In the data below, find the line containing "Viewport: 1200px width, 838px height."; transcribe it and each line after it exactly, through the last, skipping pictures.

**Material provided:**
________________________

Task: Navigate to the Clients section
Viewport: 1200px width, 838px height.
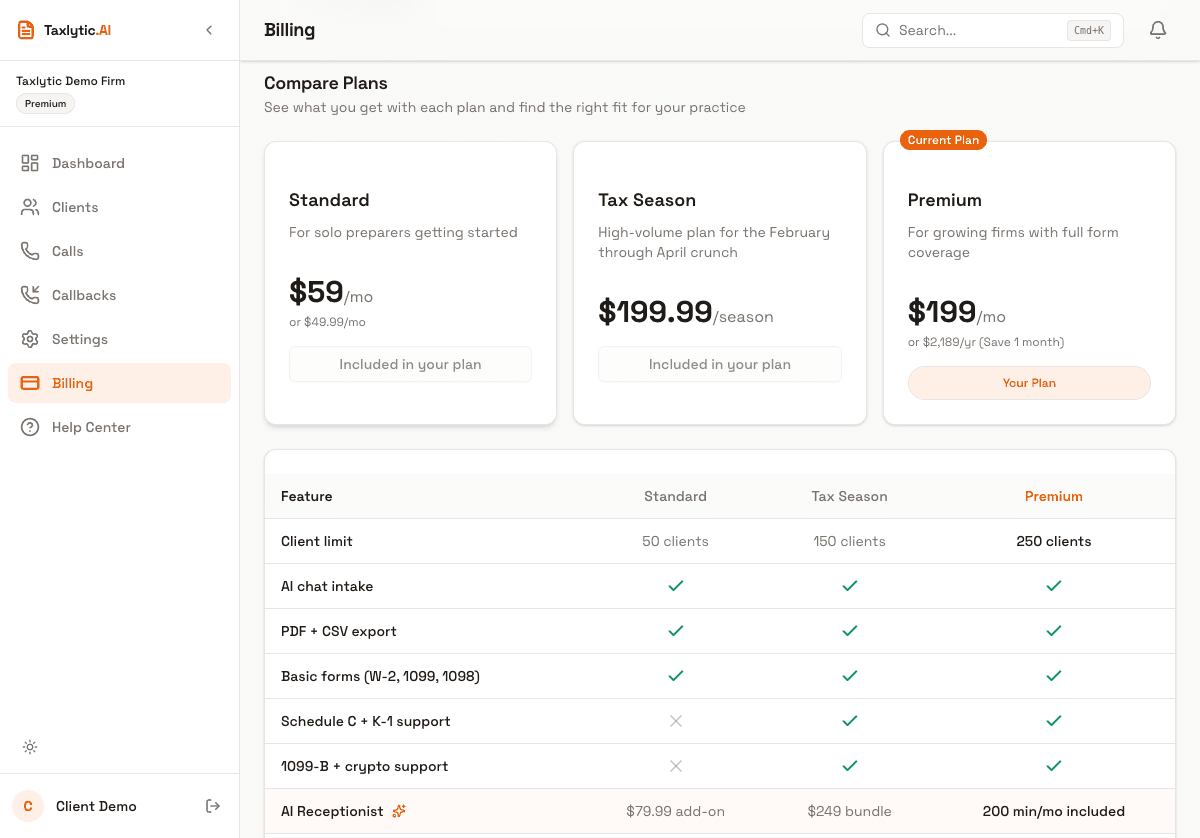Action: pyautogui.click(x=74, y=207)
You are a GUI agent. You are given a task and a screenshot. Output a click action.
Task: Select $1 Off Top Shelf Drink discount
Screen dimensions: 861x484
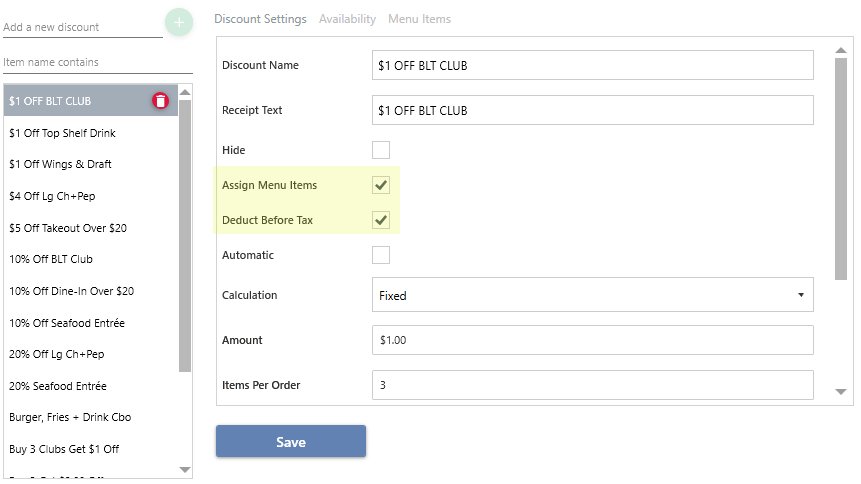point(66,133)

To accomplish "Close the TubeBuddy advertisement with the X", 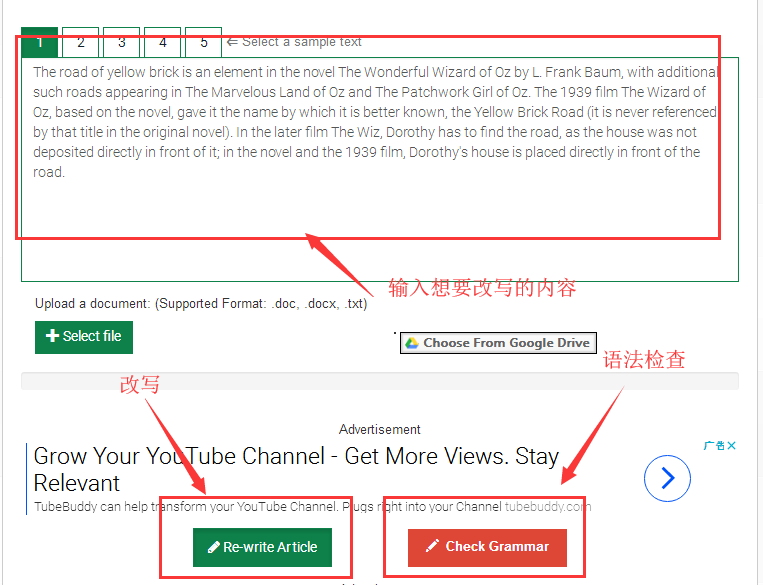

________________________

**Written answer:**
Viewport: 1200px width, 838px height.
Action: pyautogui.click(x=74, y=207)
You are a GUI agent. You are given a task and a screenshot. Output a click action.
Task: Select $1 Off Top Shelf Drink discount
Screen dimensions: 861x484
point(66,133)

To accomplish "Close the TubeBuddy advertisement with the X", 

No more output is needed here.